With each new generation of rovers, NASA has added new capabilities and a somewhat different instrument suite to answer important scientific questions. With the launch of Mars Perseverance, the fourth generation of Mars rovers, NASA will take forward this tradition.
What is unique about ‘Perseverance’?
- First, it will carry a unique instrument, MOXIE or Mars Oxygen ISRU Experiment: which for the first time will manufacture molecular oxygen on Mars using carbon dioxide from the carbon-dioxide-rich atmosphere. There is the new push for ISRU at NASA: in NASA jargon, ISRU means In Situ Resource Utilisation: or the use of local resources to meet human needs or requirements of the spacecraft. Without ISRU, exploration of Mars in the future decades will be incredibly expensive and thereby impossible. If astronauts have to carry oxygen or water or rocket fuel for their journey for a two-year journey to Mars and back, the cost will be understandably excessive. If oxygen can be successfully extracted on Mars in some significant scale, this can have two direct advantages: first, the oxygen can be used for human visitors to Mars, and second, the oxygen can be used to manufacture rocket fuel for the return journey. Thus, if the technology demonstration is successful, it would be of great use for a future human mission to Mars.

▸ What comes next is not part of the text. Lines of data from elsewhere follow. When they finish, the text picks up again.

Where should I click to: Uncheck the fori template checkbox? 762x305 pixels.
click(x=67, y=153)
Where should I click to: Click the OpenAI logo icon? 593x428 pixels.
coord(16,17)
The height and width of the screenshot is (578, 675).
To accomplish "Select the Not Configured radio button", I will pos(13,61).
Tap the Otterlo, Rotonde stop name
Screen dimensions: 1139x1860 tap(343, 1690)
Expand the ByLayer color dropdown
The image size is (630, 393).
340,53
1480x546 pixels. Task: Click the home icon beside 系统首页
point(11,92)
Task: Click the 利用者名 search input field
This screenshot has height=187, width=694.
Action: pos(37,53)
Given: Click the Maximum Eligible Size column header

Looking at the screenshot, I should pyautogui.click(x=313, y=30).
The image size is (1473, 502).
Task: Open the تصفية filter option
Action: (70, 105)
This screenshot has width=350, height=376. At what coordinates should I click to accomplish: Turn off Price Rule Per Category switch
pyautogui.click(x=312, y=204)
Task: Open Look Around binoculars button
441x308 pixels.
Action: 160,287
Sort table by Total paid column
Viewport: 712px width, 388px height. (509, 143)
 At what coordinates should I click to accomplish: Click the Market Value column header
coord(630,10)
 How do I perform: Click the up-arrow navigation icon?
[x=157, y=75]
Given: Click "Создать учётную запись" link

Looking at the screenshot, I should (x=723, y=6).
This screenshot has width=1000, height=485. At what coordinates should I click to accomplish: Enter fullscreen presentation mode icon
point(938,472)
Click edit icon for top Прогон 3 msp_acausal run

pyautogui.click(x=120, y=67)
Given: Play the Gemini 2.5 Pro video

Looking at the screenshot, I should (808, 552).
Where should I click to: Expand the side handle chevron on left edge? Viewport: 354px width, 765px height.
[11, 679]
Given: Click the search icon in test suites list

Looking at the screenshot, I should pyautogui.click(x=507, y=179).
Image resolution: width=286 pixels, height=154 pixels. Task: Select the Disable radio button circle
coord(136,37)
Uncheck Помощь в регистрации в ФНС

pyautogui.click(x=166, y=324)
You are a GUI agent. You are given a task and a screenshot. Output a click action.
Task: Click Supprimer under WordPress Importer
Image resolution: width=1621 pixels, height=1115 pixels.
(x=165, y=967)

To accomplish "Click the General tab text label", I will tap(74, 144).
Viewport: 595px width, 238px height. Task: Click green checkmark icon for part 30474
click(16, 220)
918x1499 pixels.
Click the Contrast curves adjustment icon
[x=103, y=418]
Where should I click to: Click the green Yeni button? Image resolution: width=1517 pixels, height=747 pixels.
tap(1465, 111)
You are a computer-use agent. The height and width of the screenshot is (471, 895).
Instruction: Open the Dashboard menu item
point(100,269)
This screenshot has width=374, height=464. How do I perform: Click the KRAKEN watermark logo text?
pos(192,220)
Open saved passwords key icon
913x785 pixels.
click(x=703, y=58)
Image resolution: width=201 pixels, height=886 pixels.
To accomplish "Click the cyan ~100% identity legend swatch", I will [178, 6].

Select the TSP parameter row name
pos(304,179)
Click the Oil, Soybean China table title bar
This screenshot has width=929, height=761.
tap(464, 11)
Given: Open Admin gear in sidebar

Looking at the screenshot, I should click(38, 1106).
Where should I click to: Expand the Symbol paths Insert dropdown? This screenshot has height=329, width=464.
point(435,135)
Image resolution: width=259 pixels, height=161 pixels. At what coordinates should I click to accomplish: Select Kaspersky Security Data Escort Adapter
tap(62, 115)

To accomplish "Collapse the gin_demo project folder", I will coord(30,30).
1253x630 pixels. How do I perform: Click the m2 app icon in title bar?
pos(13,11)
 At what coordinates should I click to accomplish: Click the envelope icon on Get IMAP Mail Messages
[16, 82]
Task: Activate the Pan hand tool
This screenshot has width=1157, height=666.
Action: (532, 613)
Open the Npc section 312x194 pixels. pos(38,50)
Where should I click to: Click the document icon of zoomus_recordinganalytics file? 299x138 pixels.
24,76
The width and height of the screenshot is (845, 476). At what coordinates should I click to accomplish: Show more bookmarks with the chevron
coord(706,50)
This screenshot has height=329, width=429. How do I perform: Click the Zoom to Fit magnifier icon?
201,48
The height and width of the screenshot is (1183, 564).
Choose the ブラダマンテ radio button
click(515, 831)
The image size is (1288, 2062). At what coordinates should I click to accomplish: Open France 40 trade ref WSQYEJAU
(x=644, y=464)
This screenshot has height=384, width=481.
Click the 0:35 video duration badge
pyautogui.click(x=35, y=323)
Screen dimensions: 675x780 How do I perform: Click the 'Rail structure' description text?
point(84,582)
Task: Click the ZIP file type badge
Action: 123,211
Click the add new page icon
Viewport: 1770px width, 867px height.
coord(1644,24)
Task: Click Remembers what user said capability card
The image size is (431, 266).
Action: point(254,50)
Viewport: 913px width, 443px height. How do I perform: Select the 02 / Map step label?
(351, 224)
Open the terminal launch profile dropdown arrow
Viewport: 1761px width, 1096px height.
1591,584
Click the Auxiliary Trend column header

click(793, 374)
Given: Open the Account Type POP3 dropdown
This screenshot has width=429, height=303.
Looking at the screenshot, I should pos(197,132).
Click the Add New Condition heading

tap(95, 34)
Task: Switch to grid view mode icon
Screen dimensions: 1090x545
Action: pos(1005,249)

- Second, Perseverance will carry Ingenuity, the first ever helicopter to fly on Mars. This is the first time NASA will fly a helicopter on another planet or satellite. Like a drone on Earth, a Mars helicopter can help in rover drive planning and in fetching samples from locations that the rover cannot safely drive to. If this technology demonstration is successful, we will see a greater role for such helicopters in future missions.
- Third, Perseverance is the planned first step to bring back rock samples from Mars for analysis in sophisticated laboratories on Earth: with the goal of looking for biosignatures: or signatures of present or past life. Perseverance will collect samples and a second rover mission will fly within a decade to help transport the rock samples back to Earth.